Do you ever feel guilty about your work-life balance?
Where you’re trying to balance your work life and your everything-else life — and worrying what other people think about how you use your time as an entrepreneur.
You’re Type A, you work a lot.
You’ve had the not-so-fun conversation (quite a few times, actually…) with your family and friends. The one where just because you don’t have a normal 9-to-5 schedule doesn’t mean you can do such n such. Fill in the blank — everything from randomly watching their baby to driving way across town for lunch to going shopping all day…you name, you’ve been asked it.
You’ve gotten the huffs and oooooookay’s from family/friends because you say you are neck deep in a project or are barely managing the workload you have, and there’s just not a way for you to add in something else into your schedule that day.
You work from home, so that means you have time to do whatever you want, whenever you want, right?
So if you say no to a favor or a get together because you’re working, you’re just being rude or selfish…right?

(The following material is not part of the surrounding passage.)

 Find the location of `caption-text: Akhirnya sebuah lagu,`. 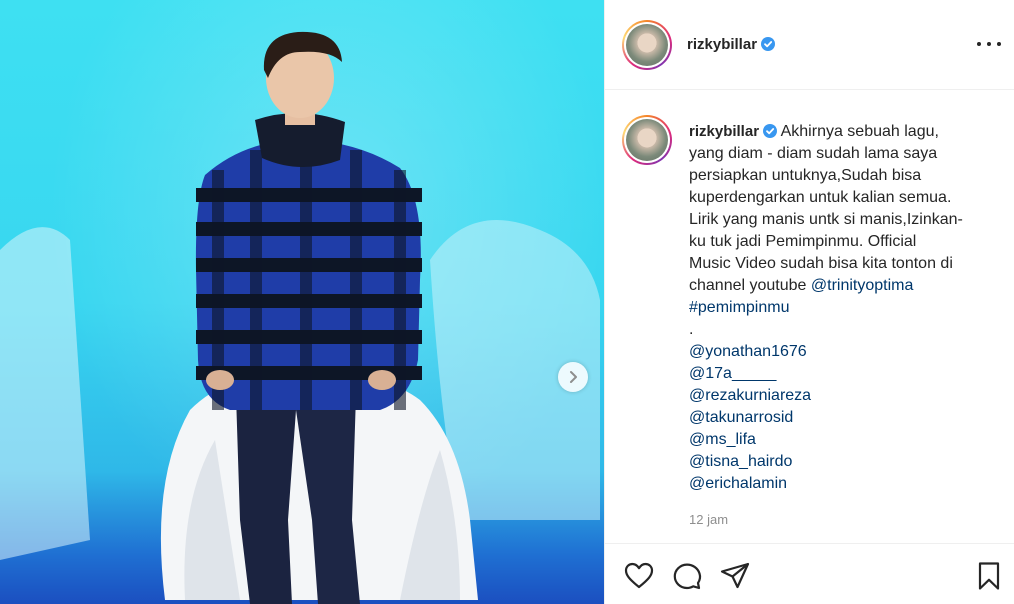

While that’s definitely not the case…it sure feels that way sometimes. Especially if someone reacts negatively to your response.
Or even if they’re understanding, you still feel a little guilty you can’t do everything for everyone.
Feeling guilty about your work-life balance
Now, don’t get me wrong. I’m not saying you should be super ridged with your schedule and never take advantage of the fact you do work from home to do things you otherwise couldn’t if you were working at a cubicle.
But you have work to do. And sometimes that work takes longer than a normal 40-hour work week. And sometimes you have to say no, you can’t do xyz.
Some days for me are slammed. I’ll work 12+ hours and still have a mountain of to-dos left incomplete.
And then there are some days where my projects are super fast and I have a lot more free time than usual.
Or there are days where my brain is just worn out, and I need a break…so I don’t work like I usually do.
And so I go see a movie. Or take time to have a day date with a friend. Or take a nap.
But then sometimes I feel guilty because then I start overthinking.
What if someone who has questioned my schedule before finds out I took time off?
What if they think I’m being lazy?
Or that I just pick and choose when I want to be off and what I want to spend my time doing?
If you feel that way too…you aren’t the only one. It’s not very fun, especially when you’ve worked hard and earned the time off to breathe easy.
Learn how to handle the guilt
I’ve had to learn some people are just going to be a tad bit judgey sometimes because they just don’t get the entrepreneur life — no matter how many times you explain it.
And that a lot of other times, it’s all made up in my head and people really aren’t thinking I’m being lazy. They’re actually glad when I finally DO take a break.
Either way, how people respond to your time schedules working from home isn’t completely your — or my — responsibility.
It is our job to help others understand what entrepreneurial life is like and then be confident about the decisions we make about how we manage our time.
We also have to realize we can’t make everyone happy all the time — as much as we may like to.
If we need to work because projects are coming due and we have bills to pay, then we need to buckle down, say no to outside requests, and get to work.
And if we need to take a break and let our brains rest, then we take a break when we need to. It doesn’t matter what other people may or may not think about us.
It’s also our responsibility to remember that we do work from home so we can have the flexibility to break out of our routine sometimes to help or spend time with others. So take advantage of that — don’t hustle so hard you forget to actually live your life.
How do you handle your work schedule and other people asking you to do things they probably wouldn’t ask you if you worked a 9-to-5?
Do you ever feel guilty if you have to say no?